Items from a data source:

_____

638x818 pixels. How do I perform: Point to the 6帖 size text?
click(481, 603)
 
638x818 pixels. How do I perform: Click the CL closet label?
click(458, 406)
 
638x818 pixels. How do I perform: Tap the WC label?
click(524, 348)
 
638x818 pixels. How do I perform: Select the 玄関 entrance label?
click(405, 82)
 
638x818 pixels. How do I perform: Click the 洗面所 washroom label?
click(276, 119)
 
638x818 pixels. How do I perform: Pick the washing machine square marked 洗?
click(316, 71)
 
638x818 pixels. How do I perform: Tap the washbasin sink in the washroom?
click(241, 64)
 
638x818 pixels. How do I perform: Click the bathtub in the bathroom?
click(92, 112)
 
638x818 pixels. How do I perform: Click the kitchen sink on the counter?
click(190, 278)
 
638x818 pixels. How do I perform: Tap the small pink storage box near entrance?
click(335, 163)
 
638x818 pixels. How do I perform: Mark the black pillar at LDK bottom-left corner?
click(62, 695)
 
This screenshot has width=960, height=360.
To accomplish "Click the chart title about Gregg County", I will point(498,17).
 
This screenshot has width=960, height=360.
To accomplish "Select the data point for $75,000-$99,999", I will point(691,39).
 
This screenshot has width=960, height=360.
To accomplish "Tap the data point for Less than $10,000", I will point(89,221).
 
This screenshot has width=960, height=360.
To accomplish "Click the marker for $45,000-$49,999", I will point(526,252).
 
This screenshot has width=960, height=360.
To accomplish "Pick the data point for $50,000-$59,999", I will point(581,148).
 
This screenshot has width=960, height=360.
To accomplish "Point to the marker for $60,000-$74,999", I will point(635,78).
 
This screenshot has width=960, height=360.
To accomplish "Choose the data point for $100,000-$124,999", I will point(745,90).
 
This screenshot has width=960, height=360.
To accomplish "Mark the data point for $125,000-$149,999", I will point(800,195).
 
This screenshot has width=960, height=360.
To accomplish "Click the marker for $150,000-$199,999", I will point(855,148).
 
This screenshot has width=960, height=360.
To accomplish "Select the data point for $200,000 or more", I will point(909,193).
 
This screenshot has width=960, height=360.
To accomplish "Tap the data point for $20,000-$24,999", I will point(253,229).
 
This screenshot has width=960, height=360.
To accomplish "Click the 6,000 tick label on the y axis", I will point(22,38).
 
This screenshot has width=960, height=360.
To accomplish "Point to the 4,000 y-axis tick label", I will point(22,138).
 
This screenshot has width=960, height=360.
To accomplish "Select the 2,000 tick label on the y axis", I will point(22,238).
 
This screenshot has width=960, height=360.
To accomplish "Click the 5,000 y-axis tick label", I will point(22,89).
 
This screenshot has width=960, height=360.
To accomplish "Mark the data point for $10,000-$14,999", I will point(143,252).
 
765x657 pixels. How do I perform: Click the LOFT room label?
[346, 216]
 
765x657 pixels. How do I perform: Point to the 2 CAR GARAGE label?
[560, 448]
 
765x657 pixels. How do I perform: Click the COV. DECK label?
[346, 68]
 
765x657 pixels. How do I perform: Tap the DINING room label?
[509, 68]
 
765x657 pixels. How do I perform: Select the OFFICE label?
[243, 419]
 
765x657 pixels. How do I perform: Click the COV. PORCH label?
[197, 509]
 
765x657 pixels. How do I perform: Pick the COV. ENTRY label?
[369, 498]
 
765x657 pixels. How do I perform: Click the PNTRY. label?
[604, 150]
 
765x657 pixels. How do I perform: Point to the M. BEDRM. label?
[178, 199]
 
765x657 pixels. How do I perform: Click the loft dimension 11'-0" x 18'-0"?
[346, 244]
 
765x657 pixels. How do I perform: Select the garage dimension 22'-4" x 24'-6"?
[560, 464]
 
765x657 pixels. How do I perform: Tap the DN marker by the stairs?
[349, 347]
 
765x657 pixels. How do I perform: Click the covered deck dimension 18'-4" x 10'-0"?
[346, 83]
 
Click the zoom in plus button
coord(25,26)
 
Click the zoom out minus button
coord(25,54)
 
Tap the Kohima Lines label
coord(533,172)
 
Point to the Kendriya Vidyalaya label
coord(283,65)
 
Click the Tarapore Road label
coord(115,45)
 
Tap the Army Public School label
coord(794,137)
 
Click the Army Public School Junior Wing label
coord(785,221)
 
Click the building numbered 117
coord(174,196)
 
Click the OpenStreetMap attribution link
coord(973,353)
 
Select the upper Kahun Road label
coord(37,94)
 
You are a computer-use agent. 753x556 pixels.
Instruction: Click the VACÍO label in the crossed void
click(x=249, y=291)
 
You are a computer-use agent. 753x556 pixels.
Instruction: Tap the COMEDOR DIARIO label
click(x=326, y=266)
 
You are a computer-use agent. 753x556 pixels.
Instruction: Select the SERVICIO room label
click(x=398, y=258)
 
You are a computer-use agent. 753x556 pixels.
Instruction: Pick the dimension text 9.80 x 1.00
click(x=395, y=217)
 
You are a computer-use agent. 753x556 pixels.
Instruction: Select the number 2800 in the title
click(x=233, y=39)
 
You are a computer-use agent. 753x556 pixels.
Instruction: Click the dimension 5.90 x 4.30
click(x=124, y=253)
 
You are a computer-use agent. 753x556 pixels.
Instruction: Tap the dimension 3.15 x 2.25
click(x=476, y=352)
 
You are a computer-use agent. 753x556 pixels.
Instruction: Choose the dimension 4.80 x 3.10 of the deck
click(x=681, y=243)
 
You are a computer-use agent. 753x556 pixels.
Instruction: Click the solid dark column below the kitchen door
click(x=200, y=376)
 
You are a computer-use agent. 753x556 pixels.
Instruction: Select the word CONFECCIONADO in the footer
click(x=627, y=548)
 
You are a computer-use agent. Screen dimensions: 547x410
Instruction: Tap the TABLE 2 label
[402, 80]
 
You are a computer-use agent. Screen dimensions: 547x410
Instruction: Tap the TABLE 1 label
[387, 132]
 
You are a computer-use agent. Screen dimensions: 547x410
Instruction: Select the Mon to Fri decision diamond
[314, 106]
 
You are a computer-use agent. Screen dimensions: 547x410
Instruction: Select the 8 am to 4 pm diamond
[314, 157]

_____

◆ Goal
Replace "label" with "tag" in the lines from the line with "Click the zoom out minus button" to the line with "click(x=326, y=266)", both included. Give only those lines, with everything else unchanged.

◆ Result
Click the zoom out minus button
coord(25,54)
 
Tap the Kohima Lines tag
coord(533,172)
 
Point to the Kendriya Vidyalaya tag
coord(283,65)
 
Click the Tarapore Road tag
coord(115,45)
 
Tap the Army Public School tag
coord(794,137)
 
Click the Army Public School Junior Wing tag
coord(785,221)
 
Click the building numbered 117
coord(174,196)
 
Click the OpenStreetMap attribution link
coord(973,353)
 
Select the upper Kahun Road tag
coord(37,94)
 
You are a computer-use agent. 753x556 pixels.
Instruction: Click the VACÍO tag in the crossed void
click(x=249, y=291)
 
You are a computer-use agent. 753x556 pixels.
Instruction: Tap the COMEDOR DIARIO tag
click(x=326, y=266)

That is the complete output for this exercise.